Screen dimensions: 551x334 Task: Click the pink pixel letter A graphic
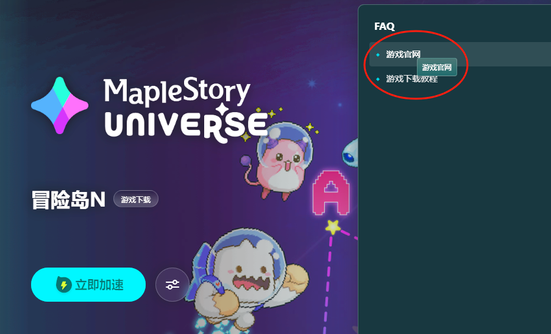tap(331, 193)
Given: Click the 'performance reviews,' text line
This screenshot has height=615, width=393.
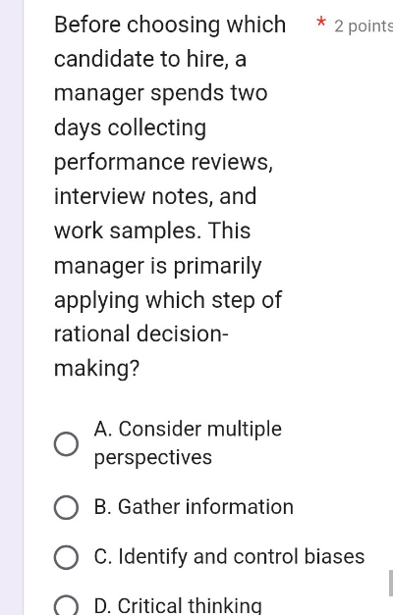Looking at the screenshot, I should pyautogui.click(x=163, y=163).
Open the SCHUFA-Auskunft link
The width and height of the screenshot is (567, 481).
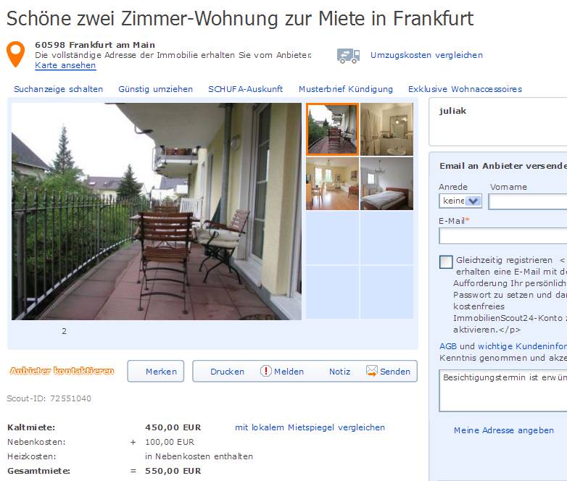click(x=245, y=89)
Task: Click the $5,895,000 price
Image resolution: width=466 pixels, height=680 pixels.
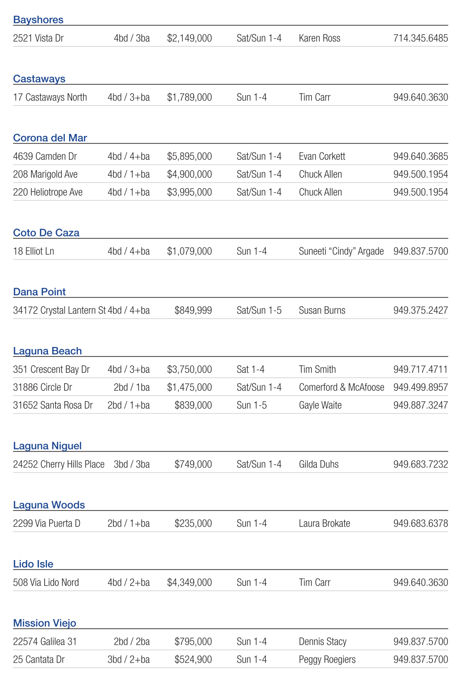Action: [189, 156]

--------------------------------

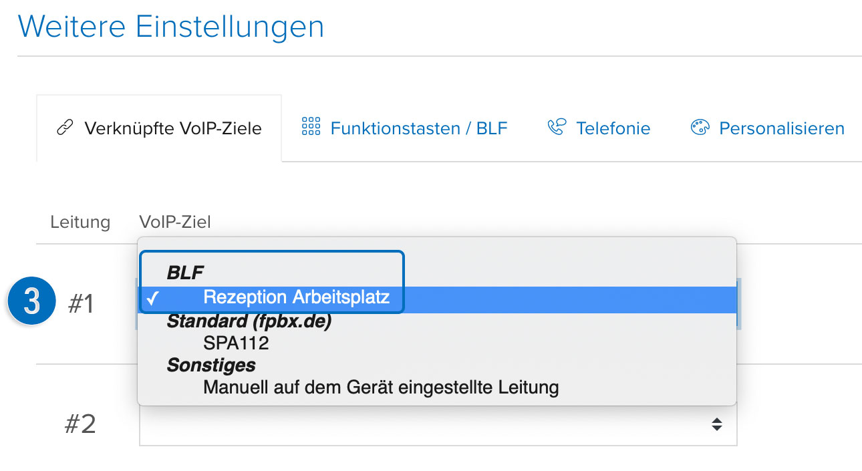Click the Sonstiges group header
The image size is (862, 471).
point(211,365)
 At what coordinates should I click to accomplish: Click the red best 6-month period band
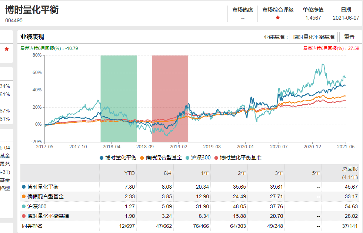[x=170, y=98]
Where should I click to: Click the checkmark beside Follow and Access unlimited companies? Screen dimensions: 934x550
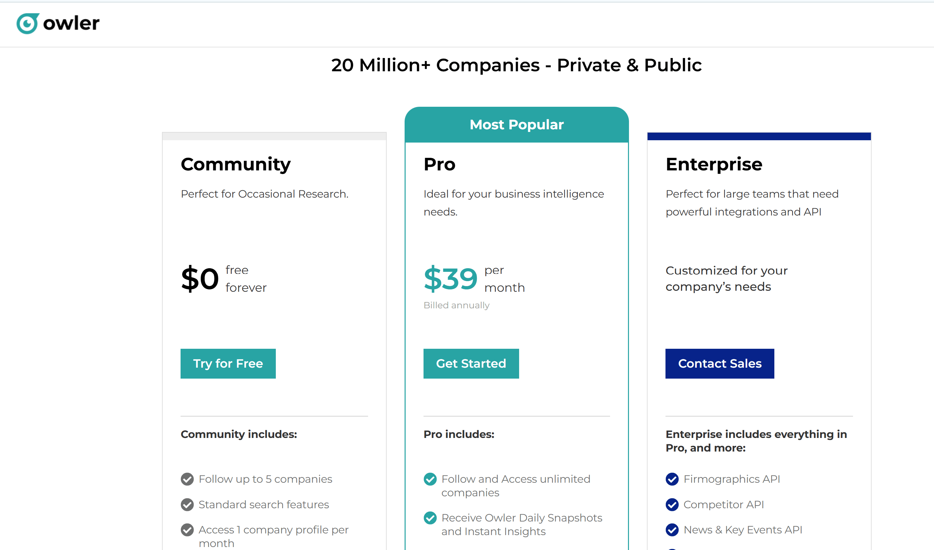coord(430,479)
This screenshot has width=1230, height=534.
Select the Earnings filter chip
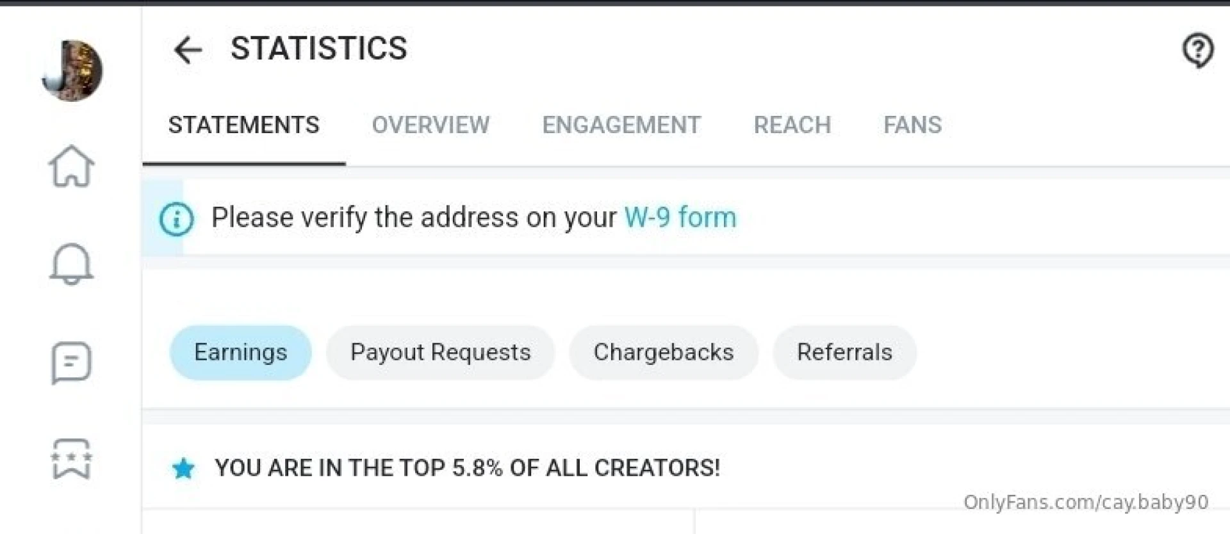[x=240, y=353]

--------------------------------

■ **Your task**
For this exercise, transcribe exactly the part of the records above that opens with the line containing "Screen dimensions: 551x334" and closes with the one containing "Task: Click the $5,895,000 price". Pictures are not part of the copy.

■ **Response to this task**
Screen dimensions: 551x334 Task: Click the pink pixel letter A graphic
tap(331, 193)
Given: Click the 'performance reviews,' text line
This screenshot has height=615, width=393.
Looking at the screenshot, I should pyautogui.click(x=163, y=163).
Open the SCHUFA-Auskunft link
The width and height of the screenshot is (567, 481).
click(x=245, y=89)
Task: Click the $5,895,000 price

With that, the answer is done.